Noise Pollution: Sam Gendel & Sam Wilkes Make a Lot of Noise Together

Noise Pollution returns with a look at Sam Gendel and Sam Wilkes' collaborative LP, 'Music for Saxofone & Bass.'
By    June 14, 2018

Will Schube wrote this whole thing on only one instrument.

When Sam Gendel and Sam Wilkes get excited, they tend to speak over one another, adding to thoughts and rephrasing half-baked ideas spouted out by the other. When they play music together though, the results are exactly the opposite. Under their own names, the duo have created Music for Saxofone & Bass Guitar (which POW is honored to premiere just below), an album that adheres to its title but doesn’t sound like it. In many ways, Wilkes and Gendel aren’t quite what they seem. Hilarious and affable over the phone, both musicians are serious students of all musics—from jazz and classical to pop, rock, and hip-hop. This amalgam of styles coalesce beautifully on Music for Saxofone & Bass Guitar, a bewildering concoction of lounge jazz, experimental minimalism, R&B, and Dilla-inspired rap beats.

“Truthfully, I don’t think there’s a precedent for this. It’s unusual music and it’s alien music. It’s all by design,” Gendel explains over the phone from Los Angeles. His collaboration with Wilkes came from a place of friendship, and, according to the two of them, all it takes to make truly staggering art—which is what Music for Saxofone & Bass Guitar is—is some good old fashioned hang time at the pad. “It’s philosophy. That’s what happens when we hang out. This is a documentation of our ever-evolving philosophy. It just happens to be that the way we express it is through sound, our instruments,” Gendel says before including, “Obviously, yeah, we absorb and listen and connect through people and through music. That’s what music is, a connection.” Adds Wilkes, “Most of the time we were just hanging out and talking about ideas and sharing inspiration.”

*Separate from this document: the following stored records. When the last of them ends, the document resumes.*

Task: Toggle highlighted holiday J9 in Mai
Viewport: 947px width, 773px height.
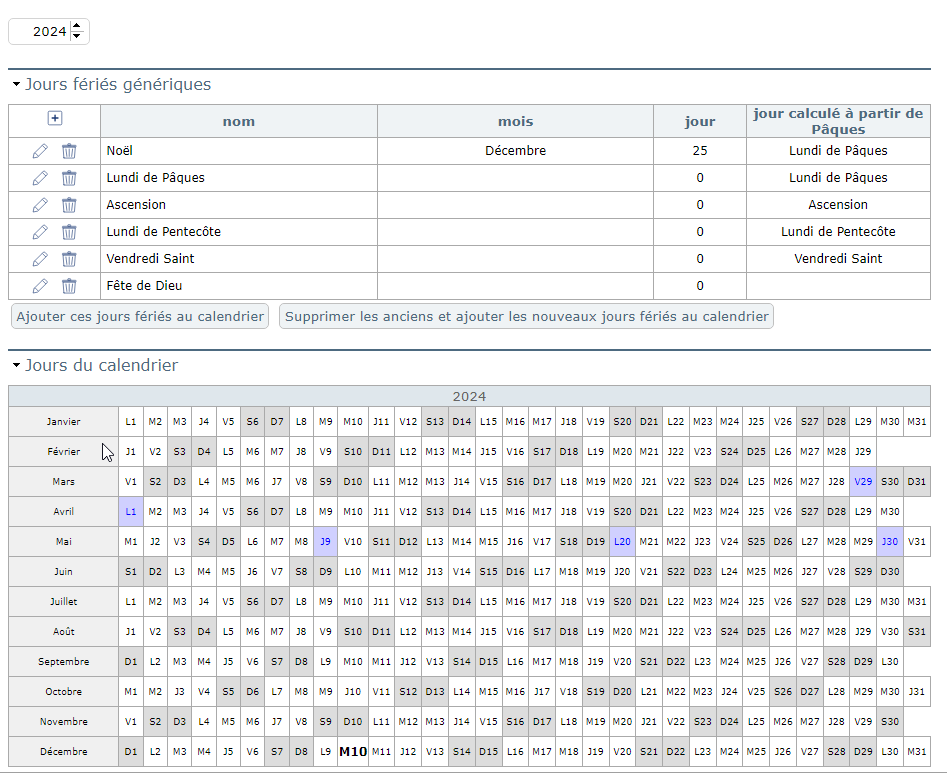Action: (x=325, y=542)
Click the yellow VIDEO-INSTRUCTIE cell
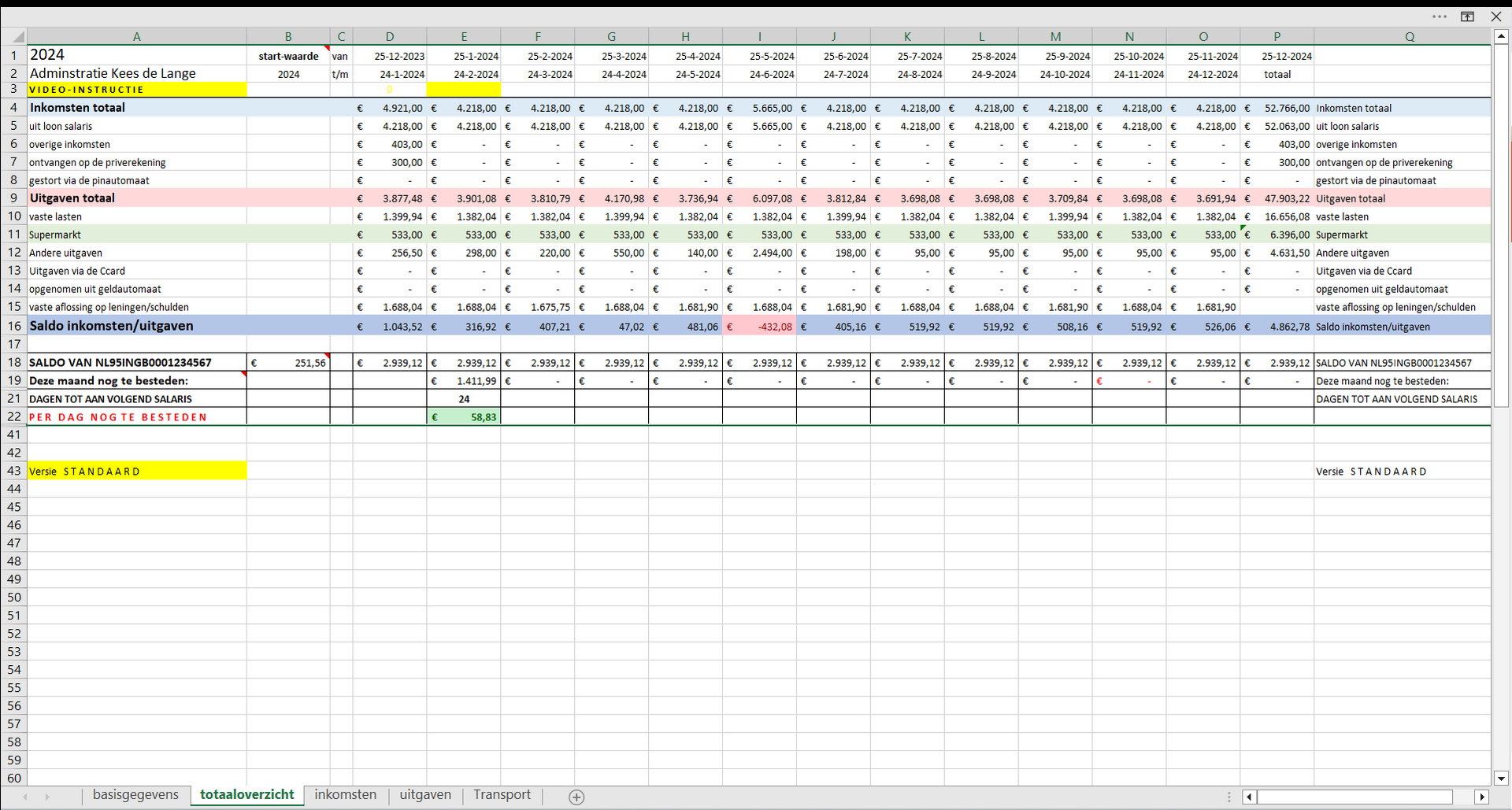This screenshot has width=1512, height=810. pyautogui.click(x=136, y=90)
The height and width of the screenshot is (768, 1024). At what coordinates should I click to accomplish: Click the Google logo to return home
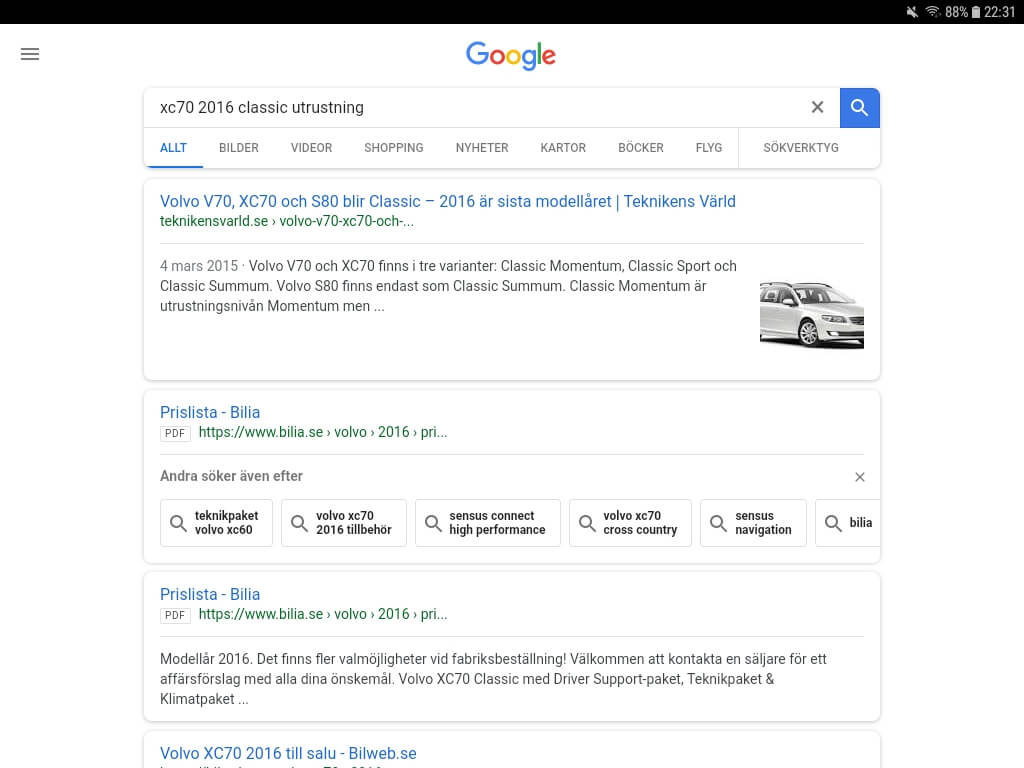pyautogui.click(x=511, y=56)
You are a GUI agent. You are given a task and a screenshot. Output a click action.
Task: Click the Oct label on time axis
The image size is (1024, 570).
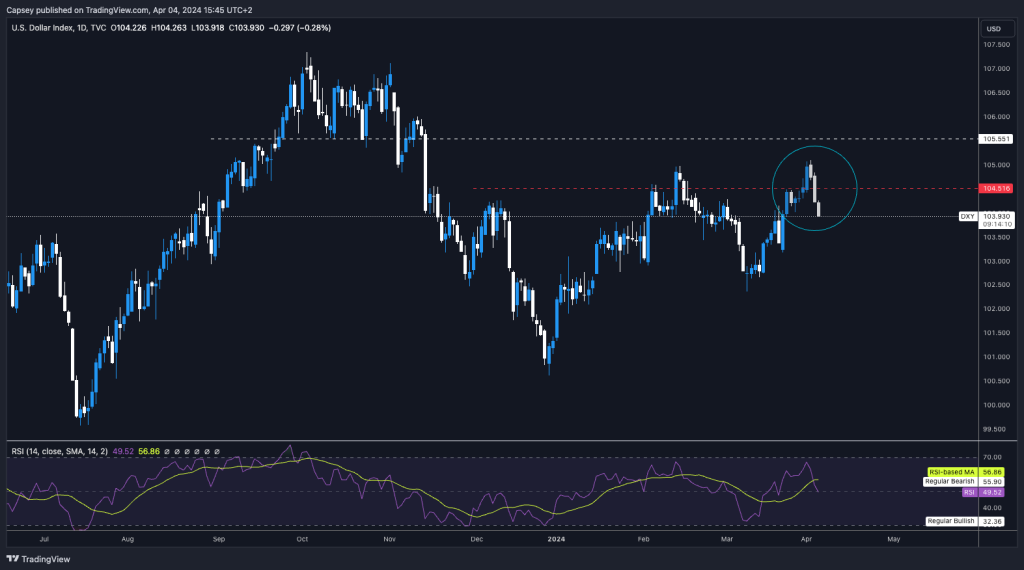coord(303,537)
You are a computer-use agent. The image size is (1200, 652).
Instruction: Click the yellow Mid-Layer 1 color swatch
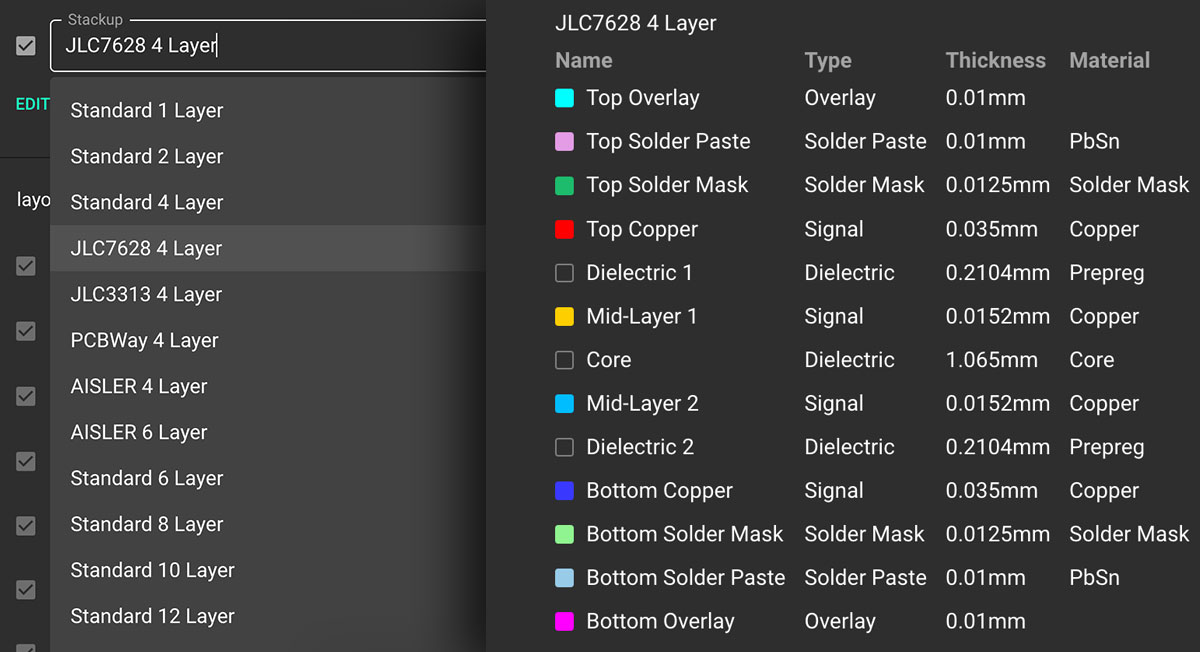coord(564,317)
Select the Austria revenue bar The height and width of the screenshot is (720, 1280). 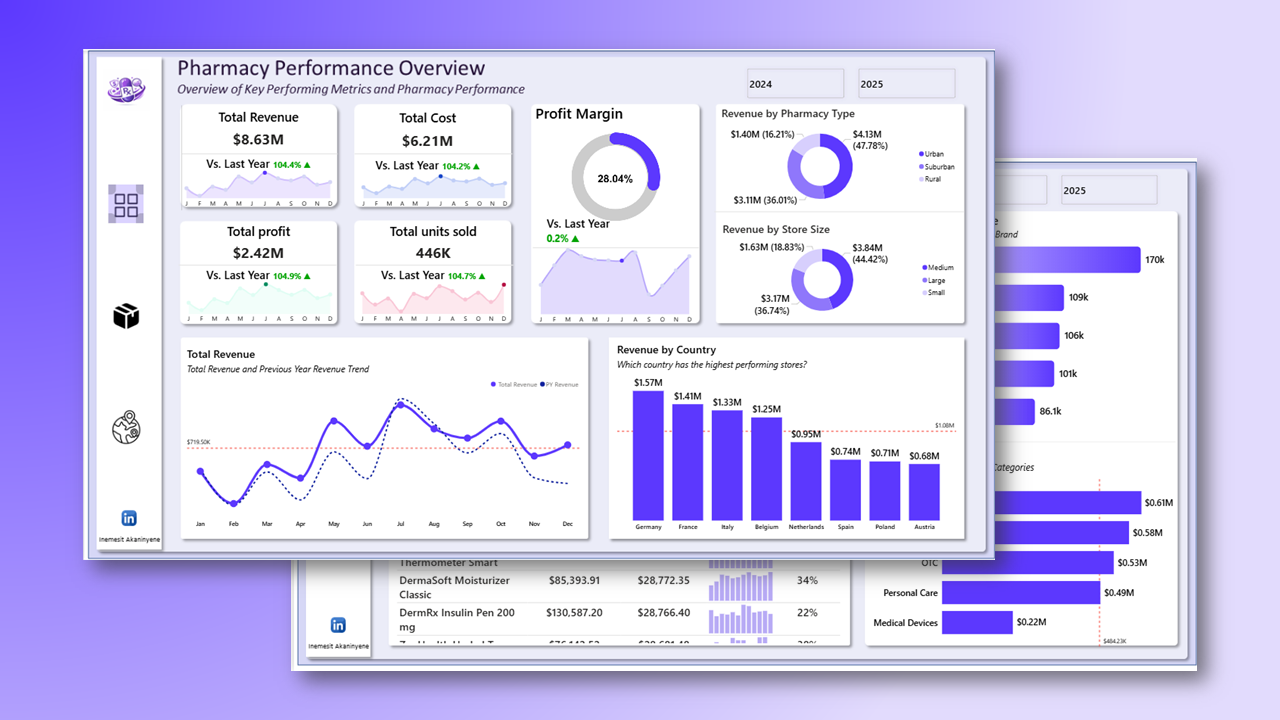coord(924,492)
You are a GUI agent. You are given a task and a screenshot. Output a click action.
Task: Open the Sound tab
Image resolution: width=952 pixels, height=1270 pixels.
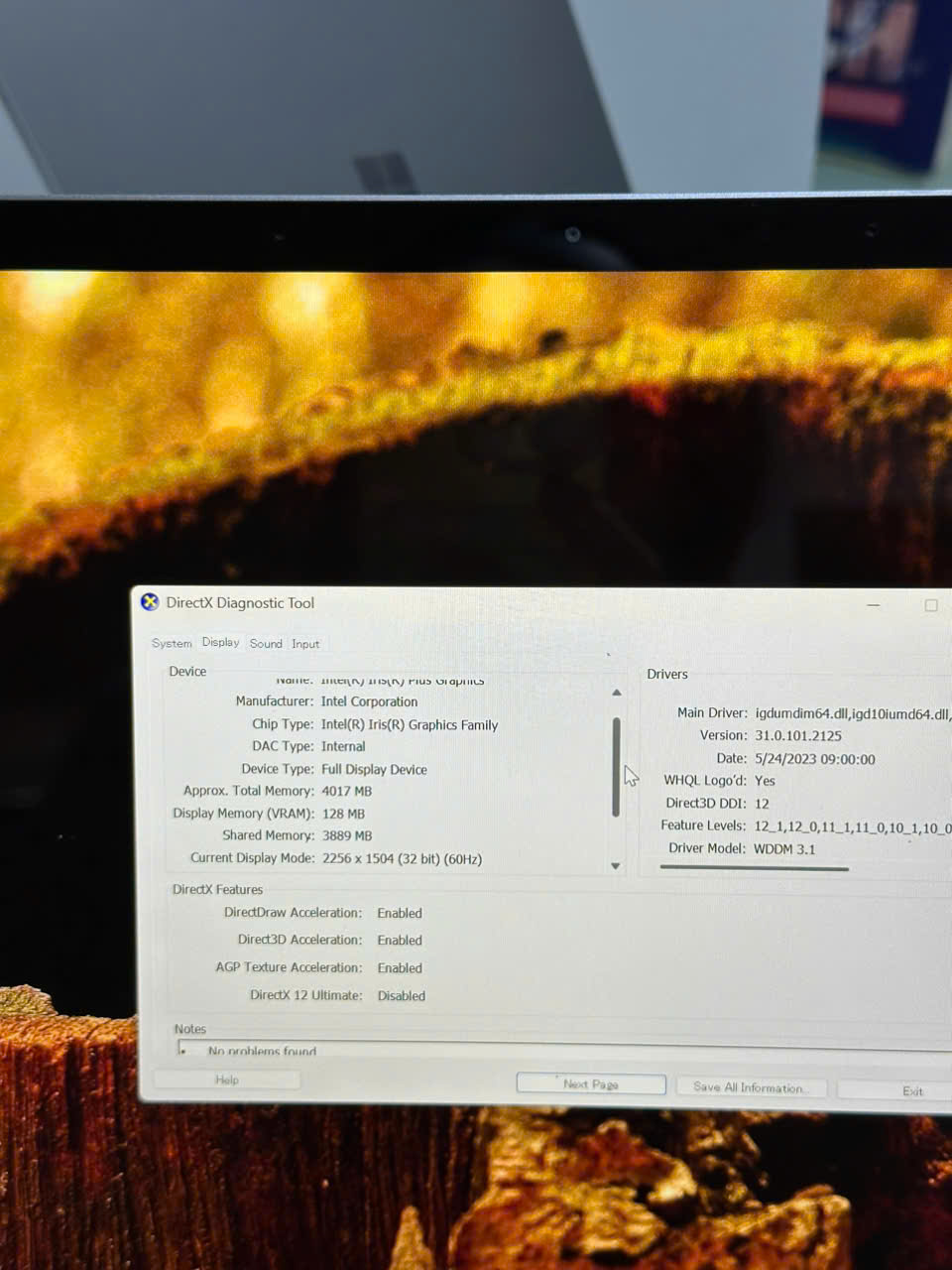[266, 644]
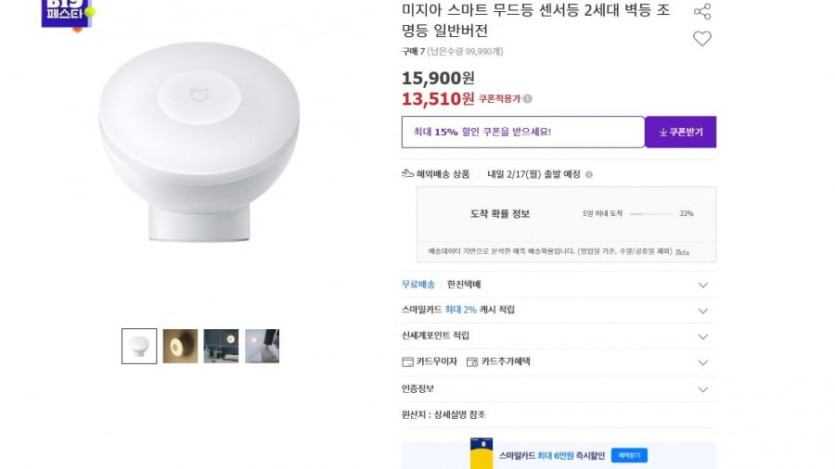Viewport: 835px width, 469px height.
Task: Expand the card benefits row chevron
Action: (702, 362)
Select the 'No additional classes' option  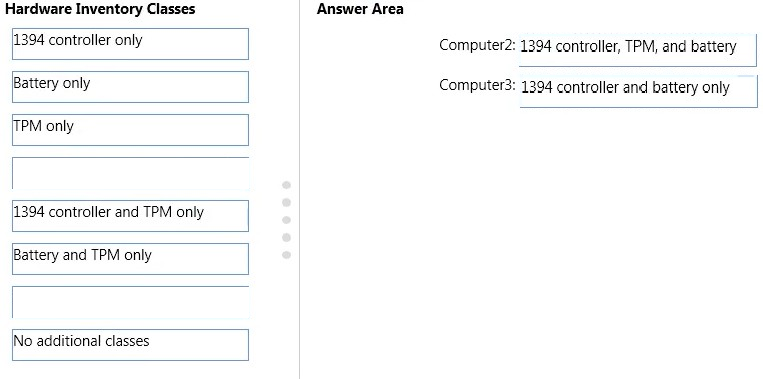[130, 345]
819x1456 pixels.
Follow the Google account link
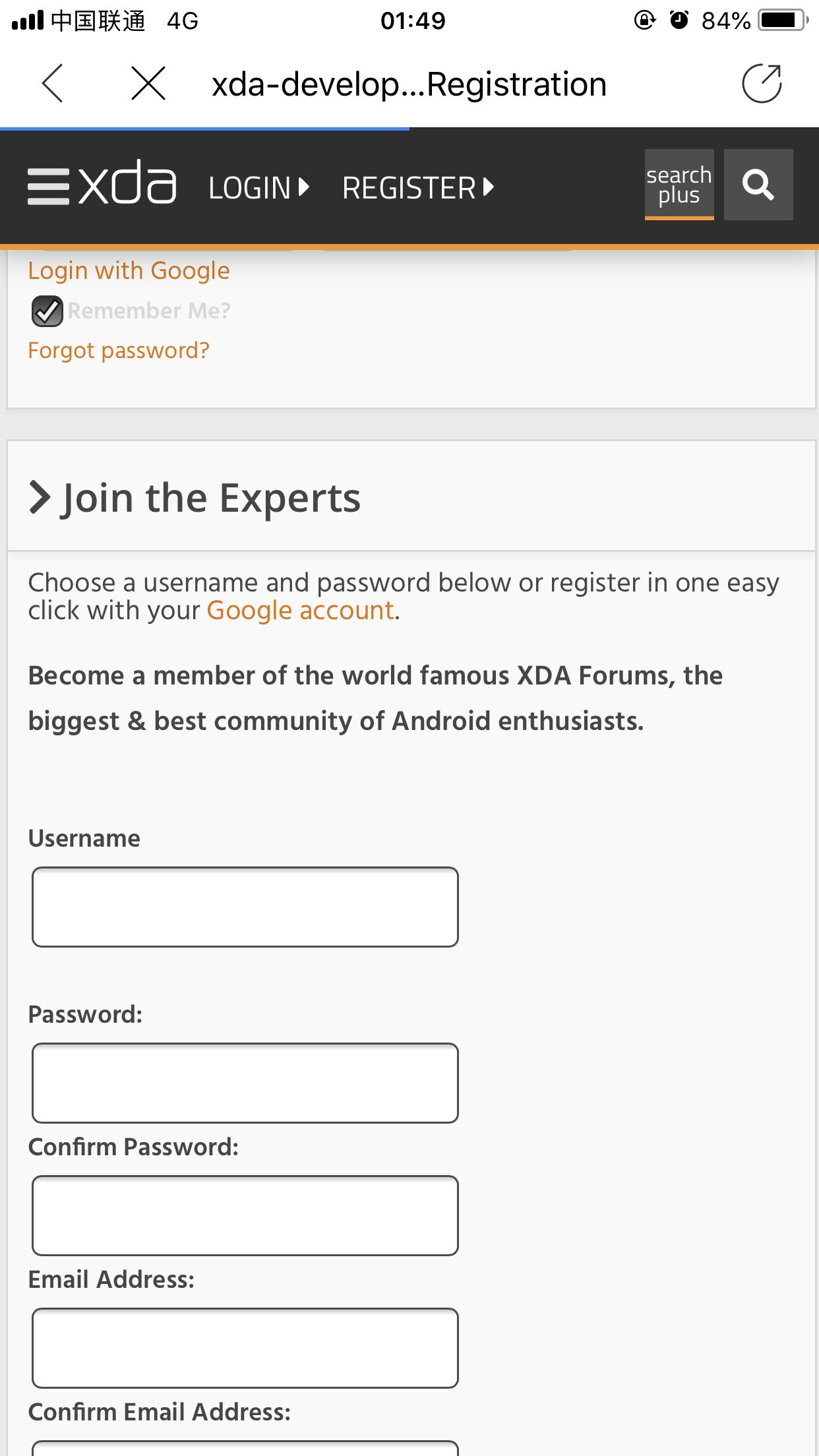(301, 611)
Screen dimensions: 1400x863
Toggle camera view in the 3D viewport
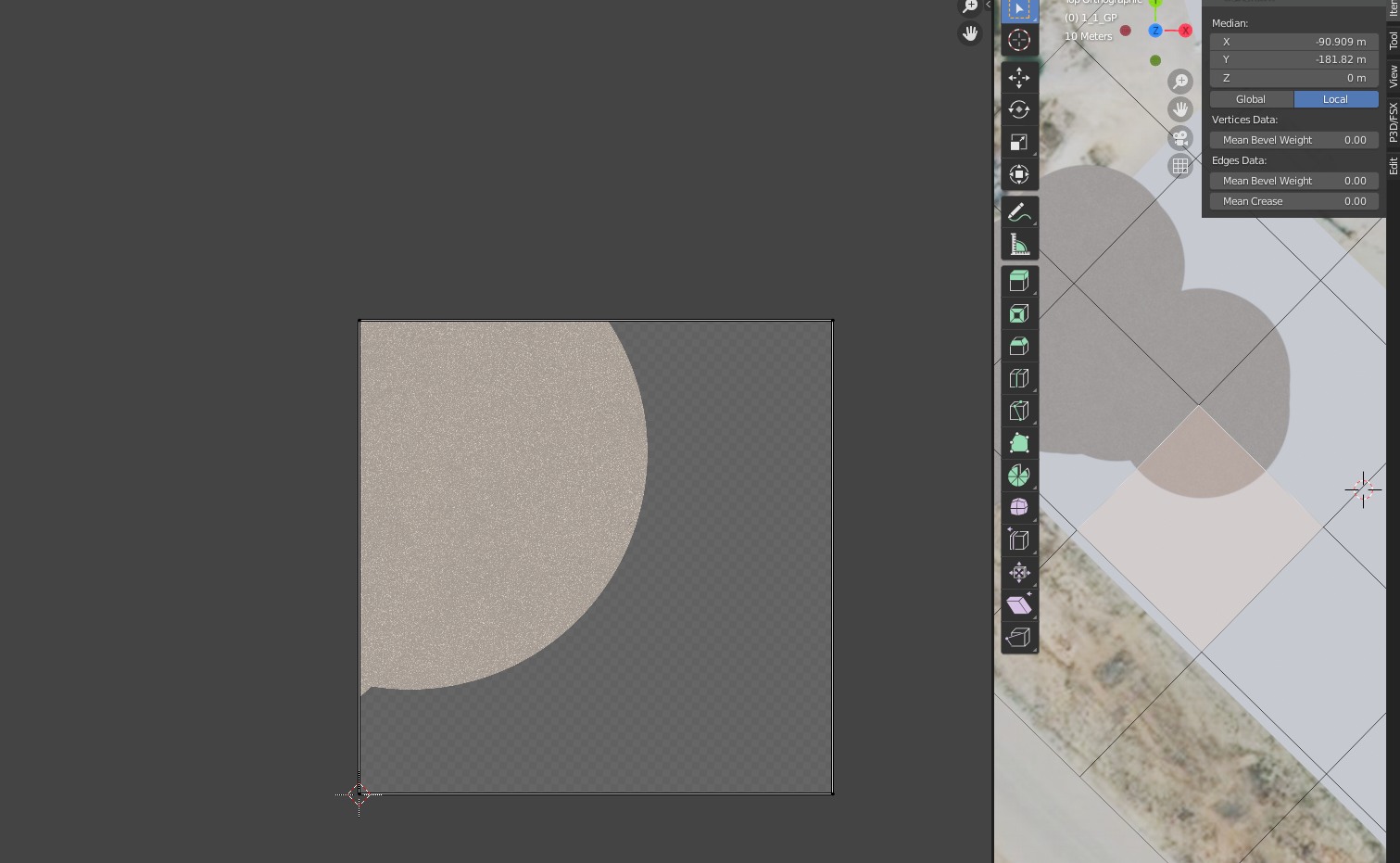coord(1179,138)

One of those chief curios of inspiration, Wilkes mentions, is a rare LP by Brazilian composer Egberto Gismonti titled Duas Vozes. After Wilkes and Gendel spend two straight minutes debating the proper spelling of ‘Vozes,’ Gendel makes it clear that what they’re after isn’t homage or tribute. They’re here to make a goddamn scene. “Duas Vozes was in our lexicon because Wilkes came over to my crib just to hang out. I threw it on. Then, it grabbed us. Just while we were hanging out,” Gendel explains. “But there are a million records like that! It’s not even about music, though. Wilkes will show me a picture he likes, then we freak out over a visual for a minute. That informs something. The music is informed by other things, because that’s what makes it interesting. Music informed by music doesn’t really grab me that often.”

And it’s hard to imagine a specific music that would serve as a precedent for what Gendel and Wilkes are doing. It’s just so distant and odd, yet perplexingly warm and inviting.

Much like they are conversationally, on record, Gendel provides the flourishes, moving around to places unexpected, while Wilkes provides the anchor. On “Theem and Variations,” which is somehow remarkably played exclusively on the bass and saxophone, Gendel turns his horn into a squashed accordion, deliriously bouncing around the track while Wilkes solidly underpins every left turn Gendel forges, often times stealing the spotlight for himself with piercingly melodic bass solos and repetitive themes. While the only rule Wilkes and Gendel imposed on themselves was that they’d be the only musicians on the record, their ability to foster a style so singular by utilizing only two instruments (okay, and one drum machine on the last song and Gendel’s voice), is an unrelenting testament to the overflowing talent these two possess.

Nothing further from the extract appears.